More than 1,400 first-year and transfer students joined the University community to start the 2024–25 academic year.
They’re here—and we couldn’t be more thrilled. The newest members of the University of Rochester student body—including more than 1,400 undergraduate students and nearly 1,600 graduate students—kicked off their academic journeys. In the week or so before classes officially begin, our campuses saw renewed activity as the incoming students moved in, got oriented, and experienced several Rochester traditions.
Welcome home, Yellowjackets!
We like to move in, move in…
Over the course of two days—and with the help of family members, friends, current students, administrators, staff, and faculty—members of the incoming class set up their new homes away from home in the campus residence halls.
Harrison Candelario, a jazz vocal performance major from Floral Park, New York, was one of the more than 140 new first-year undergraduates who moved into the Student Living Center at the Eastman School of Music.
Room with a stadium view
Genesee Hall on the River Campus boasts some of the best seats in the house for views of Fauver Stadium, where several of the Division III varsity teams practice and compete. Many of the returning student-athletes moved back to campus earlier in the month.
All hands on deck
The giant boulder in front of Susan B. Anthony Halls is painted anew each year to greet our rock star students when they arrive on the River Campus at Rochester.
A presidential welcome
The Convocation ceremony marks the start of the academic year for our incoming and transfer students. “I am confident you will find many moments of joy in your time at the University of Rochester,” President Sarah Mangelsdorf told the audience of new students who were joined by family, friends, and supporters.
On a (class) roll
After Convocation, more than 1,200 undergraduate students from the College signed the class roll, a Rochester tradition since 1996. The document is preserved in Rush Rhees Library and displayed at Commencement and class reunions.
A fitting start
The first-year students at the University of Rochester School of Medicine and Dentistry marked their entry into the medical profession with the symbolic act of donning a new white coat during the 19th annual Robert L. & Lillian H. Brent White Coat Ceremony.
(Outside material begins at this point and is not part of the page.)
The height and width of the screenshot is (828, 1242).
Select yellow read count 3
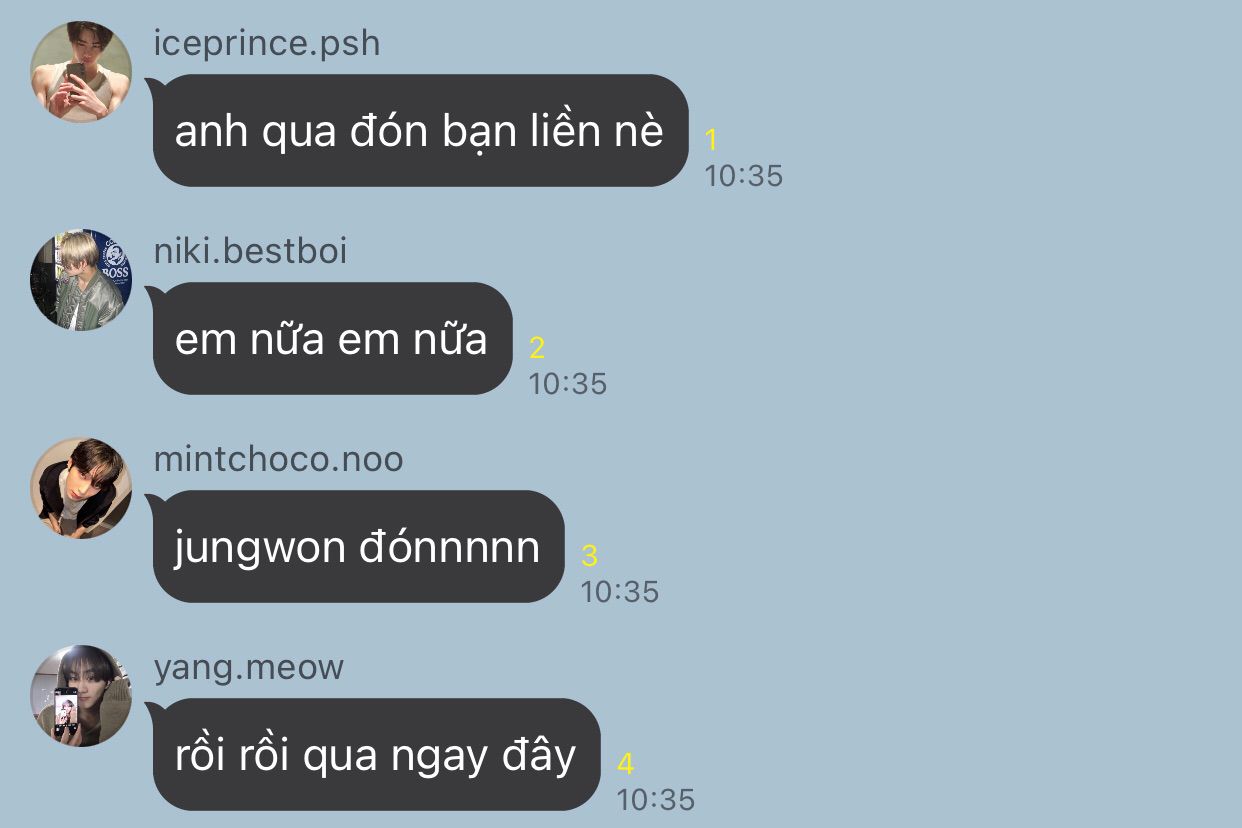point(589,556)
- Read more about the School of Medicine and Dentistry’s Class of 2028.
It’s (candle)lit
The annual Candlelight Ceremony convenes the incoming class on the Eastman Quadrangle in the evening to learn about the University of Rochester’s history and traditions.
Eastman Quad City DJs
That is indeed Vice President for Student Life John Blackshear—joined by Courtney Thomas ’18—on the turntables during the Candlelight Ceremony afterparty. “I love DJing parties and events on campus,” Blackshear told us earlier this year in a Q&A for the alumni magazine.
Community connections
For more than 30 years, the annual Wilson Day of Engagement has provided our newest students with the chance to get to know the Rochester community through service. Incoming students joined local artist Shawn Dunwoody of Hinge Neighbors in preparing sites for artists to add murals to Bohrer Alley, and worked at the urban farm along St. Paul Boulevard with Cornell Cooperative Extension of Monroe County.
Framing frenzy
As part of MBA orientation, the Simon Business School’s Class of 2026 grabbed hammers and nails and then teamed up with Habitat for Humanity volunteers to construct the frames for homes that will be built in the Rochester community.
All the world’s on stage
First-year students from the College and the Eastman School of Music came together in Kodak Hall at Eastman Theatre to celebrate the University of Rochester’s global community in an evening of music, dance, and poetry. Among the student groups that took the stage was Rangoli, a Bollywood fusion performance group.
R is for Rochester ready
The Class of 2028 and incoming transfer students for the School of Arts & Sciences and the Hajim School of Engineering & Applied Sciences posed for a photo on the Wilson Quadrangle—another time-honored tradition marking the start of the new academic year.